El conductor de una furgoneta persiguió y propinó un puñetazo a un ciclista en el Perelló tras un incidente de tráfico. La víctima presentó una denuncia contra el agresor por los delitos de lesiones, amenazas, daños y contra la seguridad del tráfico.
Los hechos se iniciaron poco antes de las 15.00 horas, cuando el ciclista recriminó al conductor por un giro que estuvo a punto de causar un choque con la bicicleta.

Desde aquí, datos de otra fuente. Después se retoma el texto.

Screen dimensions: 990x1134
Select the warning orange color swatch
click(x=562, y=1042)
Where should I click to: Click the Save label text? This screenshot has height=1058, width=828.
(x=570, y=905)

Tras un intercambio de insultos, el automovilista circuló en sentido contrario para perseguir al deportista y le agredió poco antes de que se refugiara en un bar.
En palabras del propio agredido, "este señor es bastante conocido en El Perelló pues ha tenido un pub y ha sido portero y seguridad de varias discotecas de la famosa 'ruta del Bacalao'". En plena persecución por la calle, el ciclista asegura que "con claridad mi, vida corría peligro", por lo que no dudó en realizar un peligroso cambio de sentido con el que perder de vista a la furgoneta que le perseguía, algo que no sucedió.
Con todo esto, la víctima llegó, todavía montada en su bicicleta, al retén de la policía, pero no había ningún agente, y a un bar del Perelló. Por desgracia para el deportista, su agresor logró darle alcance y lo tiró al suelo de un puñetazo. Tras levantarse, la barra del bar sirvió como protección hasta que un grupo de clientes se interpuso entre ambos y sacaron del local al conductor de la furgoneta. El hombre violento optó por volver a su vehículo y marcharse, no sin antes dar tiempo a su víctima para que anotase la matrícula, que a la postre serviría para realizar la denuncia.
"Me acosó por detrás con su vehículo, pitando como un loco y con la cabeza fuera da la ventanilla, amenazándome de muerte reiteradamente", relató la víctima. "Estoy convencido que de haber sido posible me habría perseguido por encima de la acera, per no lo hizo porque había bolardos", añadió.
El ciclista también señaló que el conductor temerario puso en peligro la vida de varios automovilistas al realizar varios adelantamientos indebidos y circular en sentido contrario.
Sobre el comentario que realizó y que tanto cabreó al conductor de la furgoneta tras el primer incidente, el denunciante confesó que le dijo textualmente: "La próxima vez podrías mirar el retrovisor y usar los intermitentes, que casi me matas. Cabrón".